Recensione: Korean Rd.

Di Elisa Tonini - 21 Agosto 2021 - 8:00

Nell’universo folk metal splende una stella dal fascino antico ed allo stesso tempo moderno, quella dei sud koreani Gostwind formati a Seoul nel 2004. Il gruppo esordì l’anno successivo con l’acerbo ma interessante full-lenght “10,000 Years ago”, mentre nel 2006 uscì “Korean Rd.”, che incorpora ulteriormente melodie tratte dalla musica popolare locale.

Partendo dalla base, “Korean Rd.” verte su un approccio più corposo rispetto al precedente disco, manifestando grossomodo coordinate in bilico tra un oscuro e vibrante groove alla Pantera e risvolti epici ed industriali vicini ai Rammstein, uniti ad altri sperimentalismi. C’è un istinto diretto ma pure una complessità che vira nel prog di suggestione a volte Rush (specie “Crane Dance”), ma anche nello sludge (“Tears In Memory”) e nel gotico più spiritato. Quest’ultima sensazione è spesso conferita dal tagliente comparto folk con interventi di violino, del silvestre daegum  e soprattutto dalle linee vocali in coreano ispirate al pansori tecnica di narrazione musicale eseguita da una cantante ed un suonatore di tamburo buk, nonché uno dei tesori dell’UNESCO. La cantante Wang Hae Kyoung si lancia in sali e scendi emotivi che si amano o si odiano, capaci di spaziare tra profonde timbriche affini a Bjork ed acuti assoluti che non stonano mai. Una voce capace altrettanto magistralmente di raggiungere sentimenti fragilissimi, dolci senza perdere mai il nervo d’acciaio. La batteria si destreggia potente fra le parti elettriche, a sua volta intrecciate con la cultura coreana. Il sommarsi e l’alternarsi di tutti questi elementi genera un mix contrastante eppure armonico.

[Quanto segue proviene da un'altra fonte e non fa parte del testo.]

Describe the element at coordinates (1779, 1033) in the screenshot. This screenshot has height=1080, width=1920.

Tralasciando l’etereo e solenne intro “Morning Calm”, “Tears In Memory” si fa notare per le tonalità cupe ed il proseguire disteso ma comunque fermo, tuttavia se cerchiamo l’autentica furia – mai fine a se stessa – impossibile non citare brani come “Escape”, “Revolution” e specialmente “Day of Wrath”, un’autentica ira divina che drammaticamente riprende il movimento “Dies Irae – Requiem” di Mozart. Escape” incanta per un approccio relativamente più esuberante mentre “Revolution” dimostra una carismatica e sincera combattività, dagli intenti puri. A suo modo ruggente pure la title-track, che ammalia per la sua spiritualità spettrale.

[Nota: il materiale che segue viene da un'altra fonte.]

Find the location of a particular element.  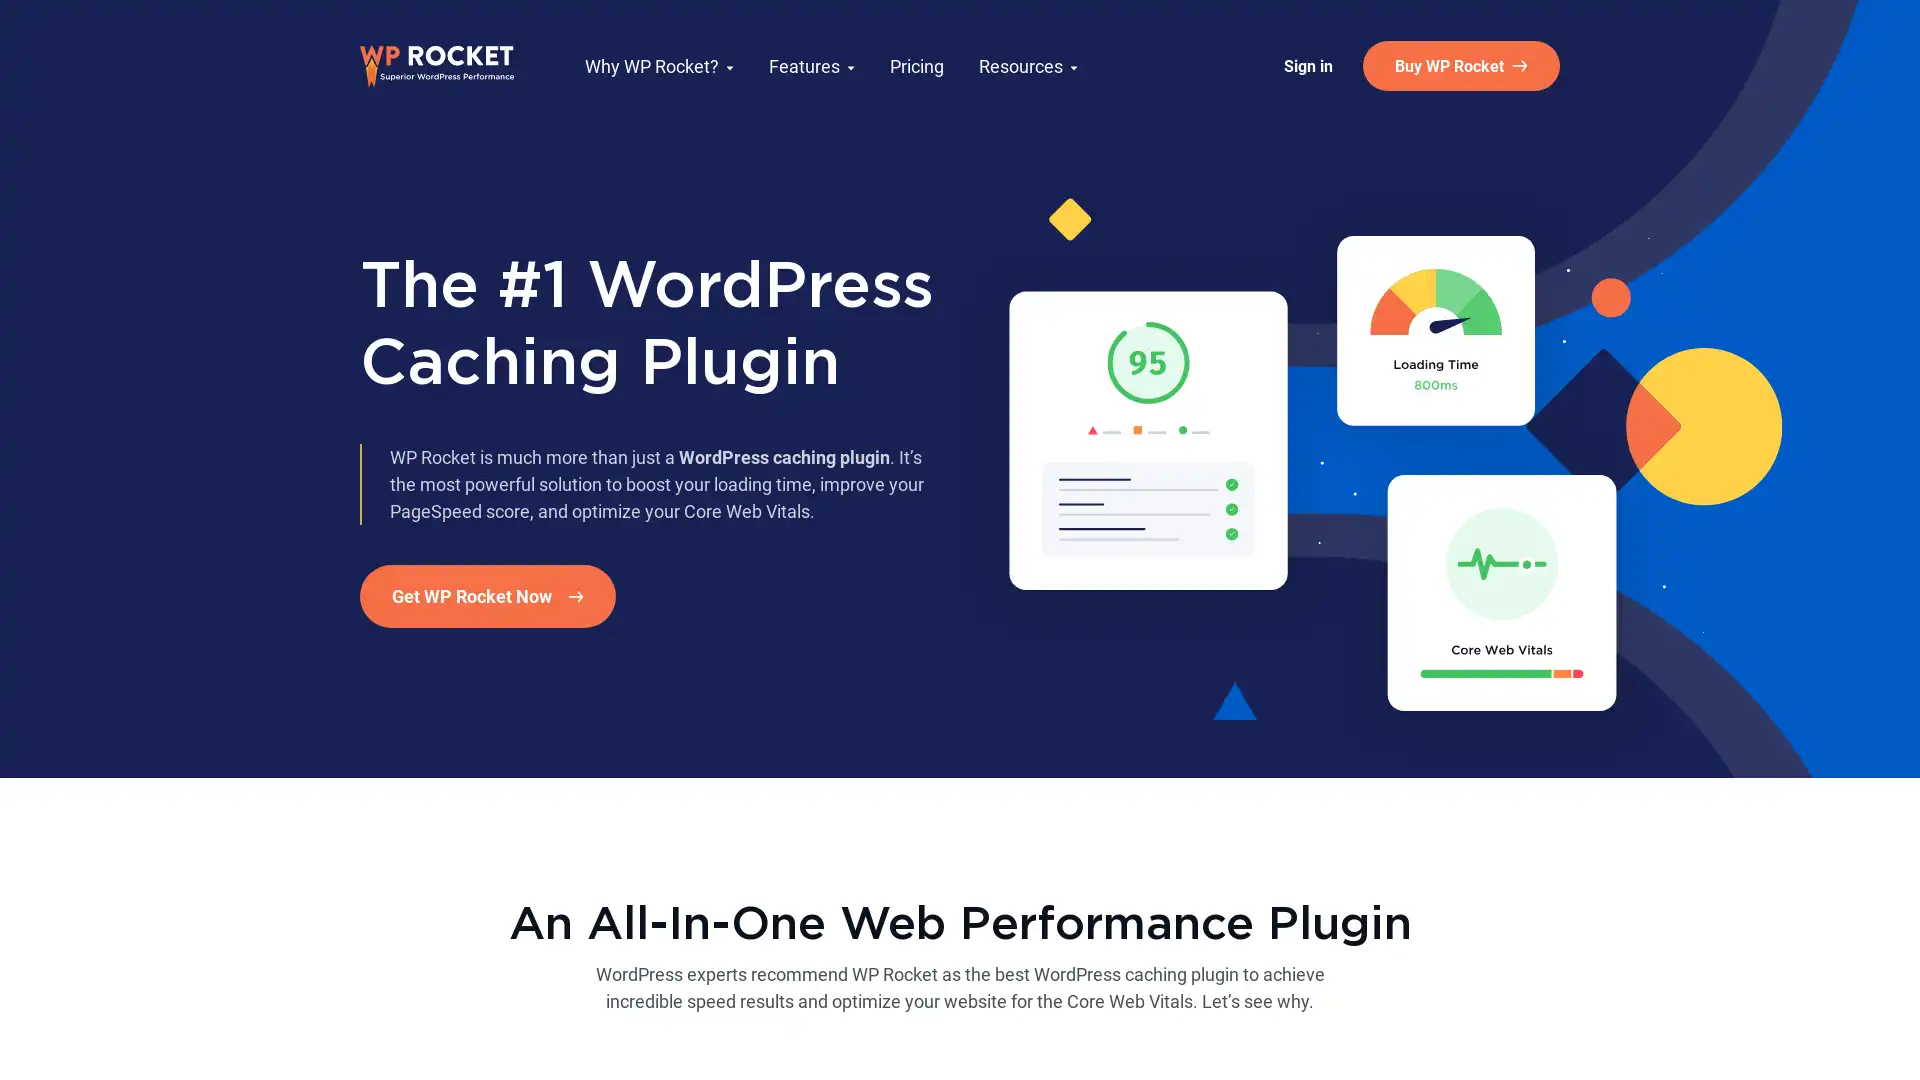

Why WP Rocket? is located at coordinates (659, 64).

“Wing” si distingue invece per un gusto compositivo più classico, in cui il violino si inserisce abbondantemente in una pulsante struttura prog, stile reso di gusto più settantiano in “Crane Dance”. In quest’ultimo brano la voce si dipana mediante linee più “facili” all’ascoltatore occidentale, senza tuttavia snaturarsi. Una cosa simile accade pure nell’elegante “Last Shine”, sorta di semi-ballad cantata perlopiù su tonalità basse, mentre la marziale e triste “ballata” “Clone Love” riserva delle sorprese abrasive da questo punto di vista.

“Korean Rd.” si può definire l’album più coraggioso ed ispirato dei Gostwind, nonostante il successivo “Kkokdugaksi” (2013) presenti ancora di più elementi legati al folk coreano. Wang Hae Kyoung, presente solo in questo disco, si potrebbe definire la migliore cantante che abbiano avuto per estensione, personalità e controllo del proprio mezzo, senza comunque sminuire la validità delle cantanti precedenti e di quella attuale, Gim Ran. La produzione – pur leggermente impastata – asseconda il carattere granitico e groove dei pezzi. Nella scena sud coreana i Nostri sono paragonabili ai sciolti Gaia mentre espandendo gli orizzonti, con il loro carattere affiancano degnamente gruppi come i Chthonic più folk, i Myrath ed i WagakkiBand. A chi piacciono quest’ultimi e più in generale le marcate linee vocali esotiche combinate alle sonorità dure, esiste una probabilità che possano piacere i Gostwind, trovando in essi un vero tesoro musicale. Ciò che essi sono.